Where does this word come from ?
Thanks in advance.


----------



## OsehAlyah

שלום וברכה

I don't have an answer for you. However, the spelling of the word ג'וּק seems to include the geresh/chupchik on top of the gimmel which makes it clear that it is a foreign word. There is an identical word in Russian Жук  (JOOK). The first letter is pronounced like a French G, think of the name Gerard. And it means a Beetle.
Now let's wait for people in the know to chime in.


----------



## rolmich

Thanks for your help OsehAlyah. This is a very popular word I hear daily in Israël.
The first letter is not pronounced here as you suggest, but rather like the first letter of Jeremiah (djuk).


----------



## OsehAlyah

Yes of course. As all words that have a gimmel with the geresh on it are pronounced. My pronunciation sentence referred to the Russian pronunciation only. That particular pronunciation still doesn't exist in Hebrew, as far as I understand.


----------



## yuval9

According to Wikipedia:


> מרוסית: Жук ("ז'וּק") דרך היידיש: דזשוק, 'חיפושית'.



The word came from Russian (Жук), through Yiddish (דזשוק)​


----------



## rolmich

Thanks yuval9, but in modern hebrew it does not mean "beetle" or "bug" !
Could it be translated as "cockroach" then ?


----------



## yuval9

rolmich said:


> Thanks yuval9, but in modern hebrew it does not mean "beetle" or "bug" !
> Could it be translated as "cockroach" then ?


Yes, ג'וק is how most people say "a cockroach", it is more colloquial.
"cockroach" is also תיקן or מקק.


----------



## rolmich

Thanks for your help, and happy calendar new-year.


----------



## Aulhan

Interesting there is a saying in Ulster-Scots 'Jook the beetle' meaning to dodge a job or punishment. I wonder is there some connection?


----------



## origumi

Aulhan said:


> Interesting there is a saying in Ulster-Scots '*Jook* the beetle' meaning to dodge a job or punishment. I wonder is there some connection?
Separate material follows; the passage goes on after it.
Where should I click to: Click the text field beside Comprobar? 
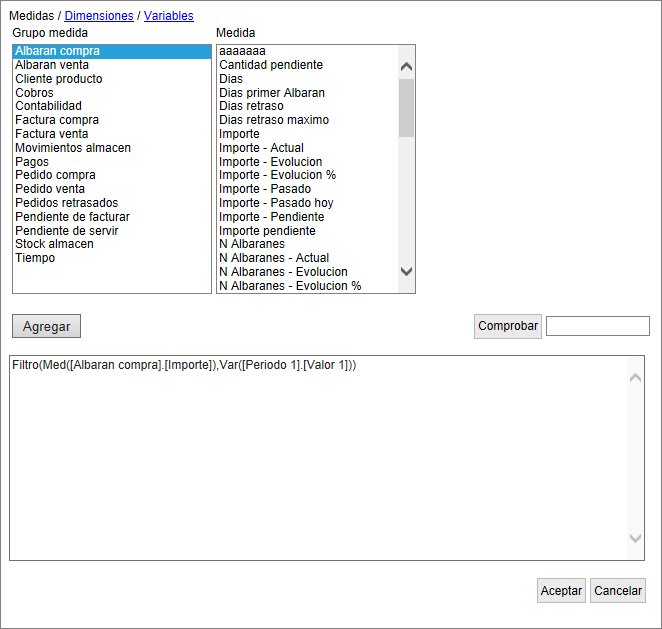(597, 326)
Is this an English or Scottish (Gaelic) word?

--- Added

According to etymonline.com, Jook: "dodge, duck," 1510s, Scottish, of unknown origin.


----------



## Aulhan

In brief its a minority language spoken only in the province of Ulster. Its derived from germanic lowland scots and anglo saxon english. if you are interested you can find greater detail at the ulster scots language website


----------